- [YOUR TASK]: Return the lines of the data below starting at the one holding "At what coordinates should I click to accomplish: Switch" and ending at the one holding "At what coordinates should I click to accomplish: Click", word for word, leaving every picture out.

- [STORED DATA]:
########################################

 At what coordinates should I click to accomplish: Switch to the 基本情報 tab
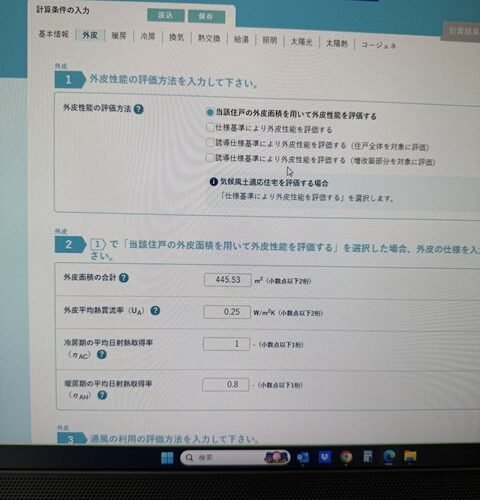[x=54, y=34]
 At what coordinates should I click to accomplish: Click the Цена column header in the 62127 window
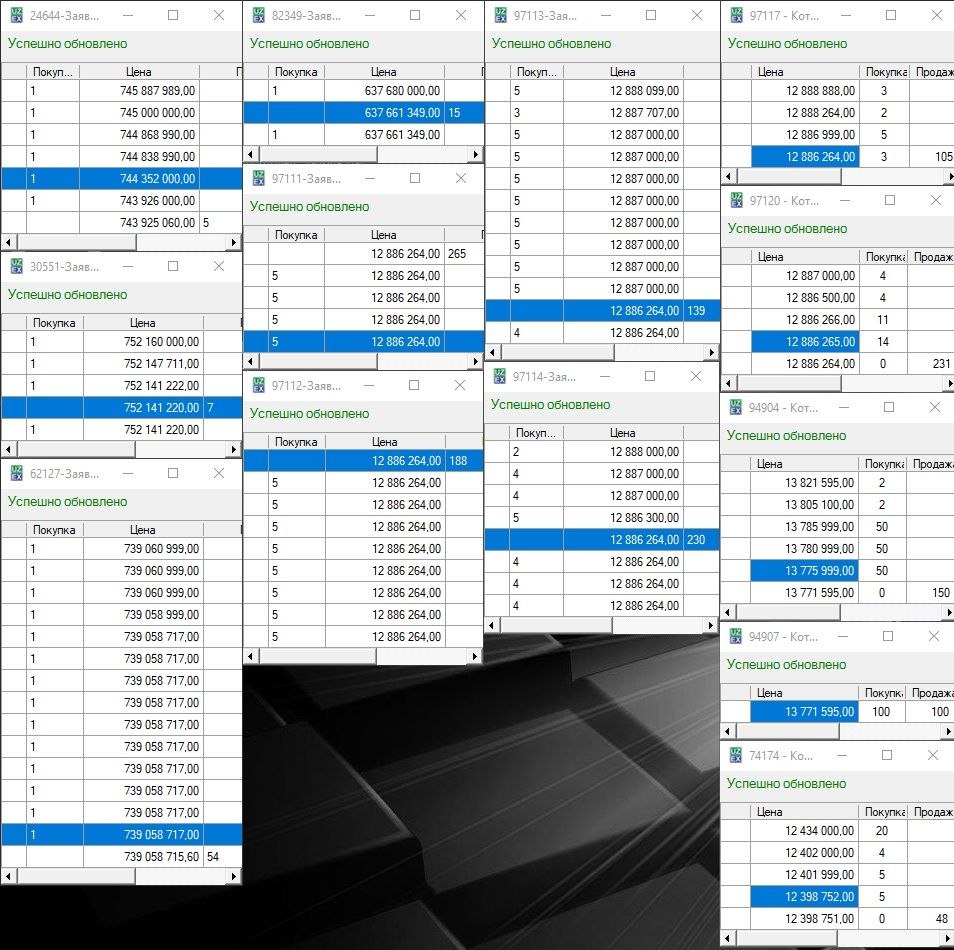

########################################

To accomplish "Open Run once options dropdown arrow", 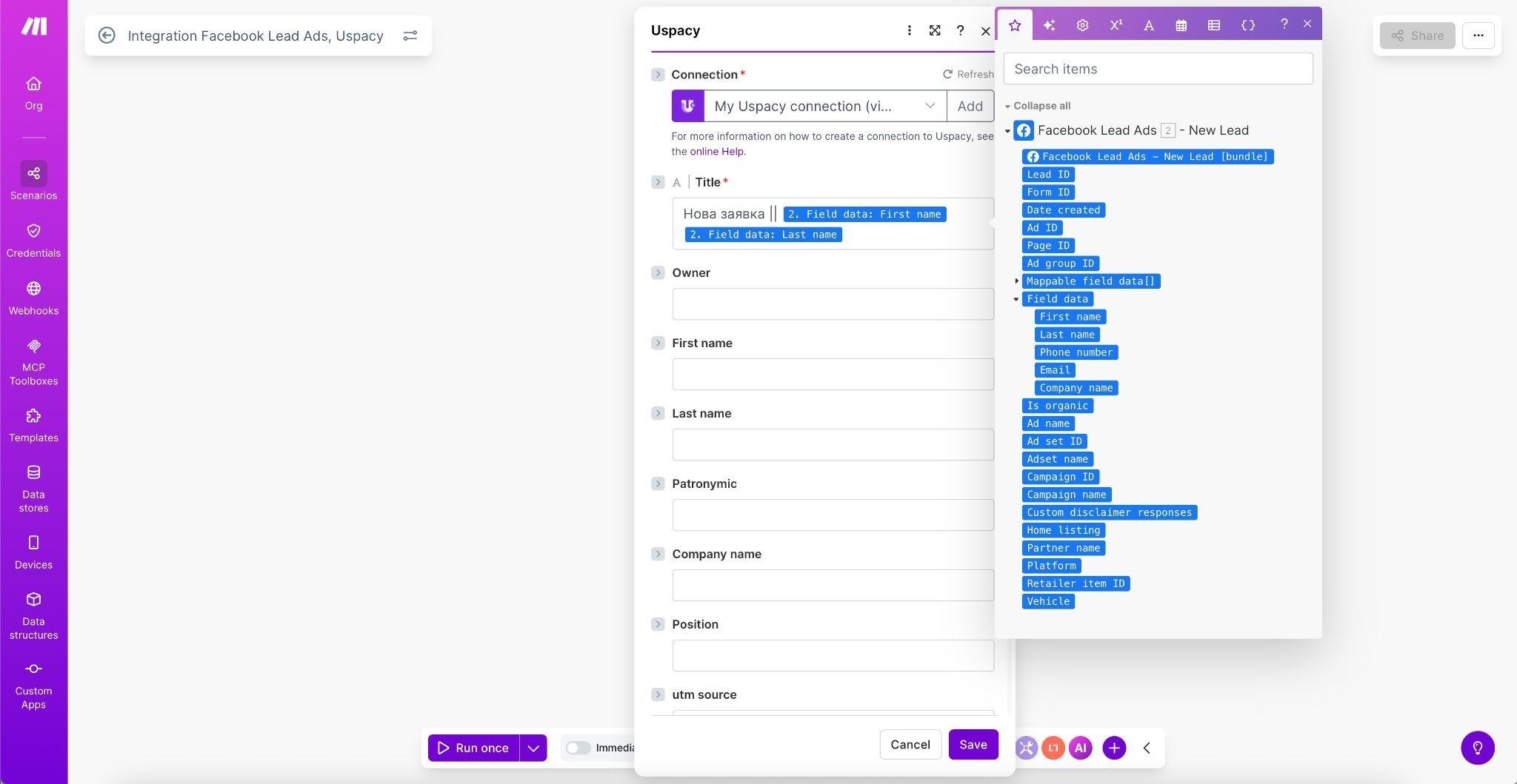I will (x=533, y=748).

########################################

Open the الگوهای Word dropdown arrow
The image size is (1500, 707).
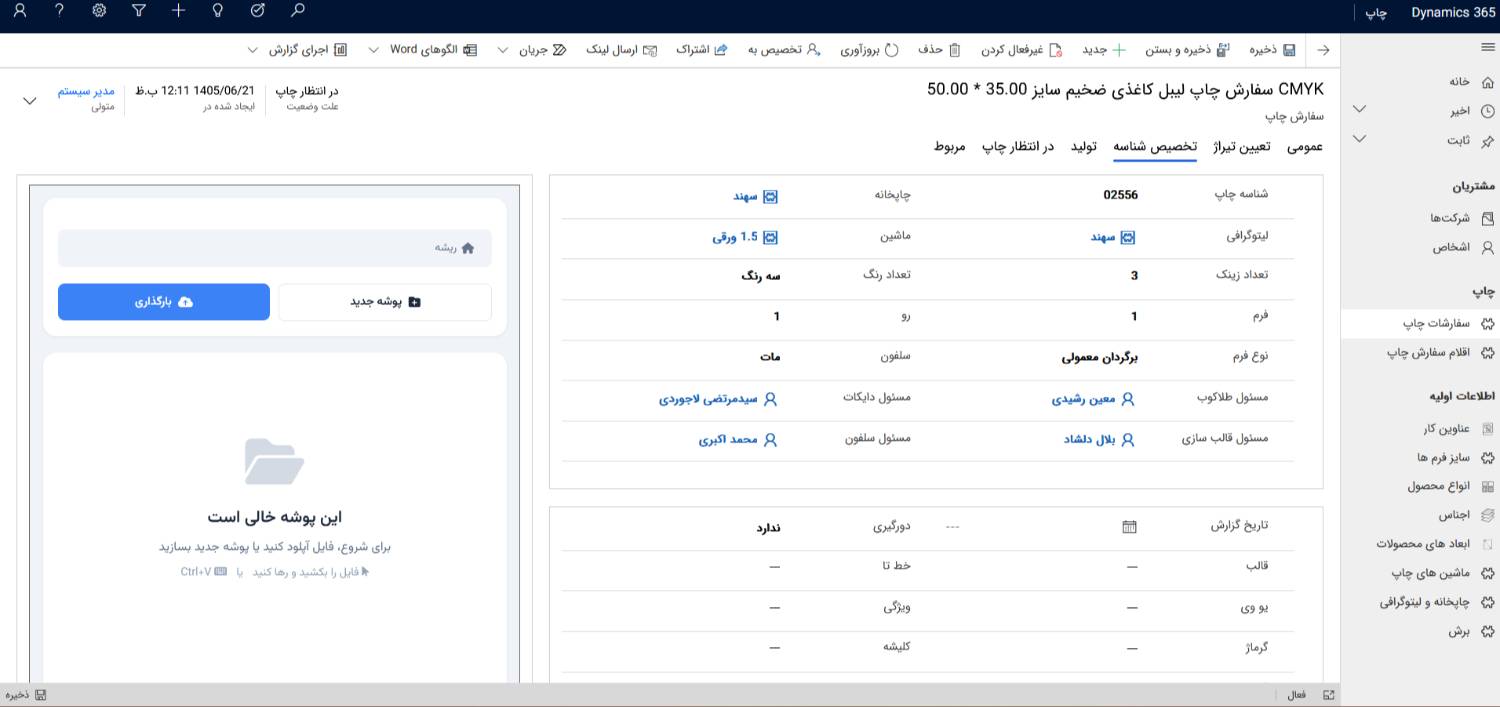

########################################

- [TASK RESPONSE]:
 At what coordinates should I click to accomplish: Switch to the 基本情報 tab
[x=54, y=34]
 At what coordinates should I click to accomplish: Click the Цена column header in the 62127 window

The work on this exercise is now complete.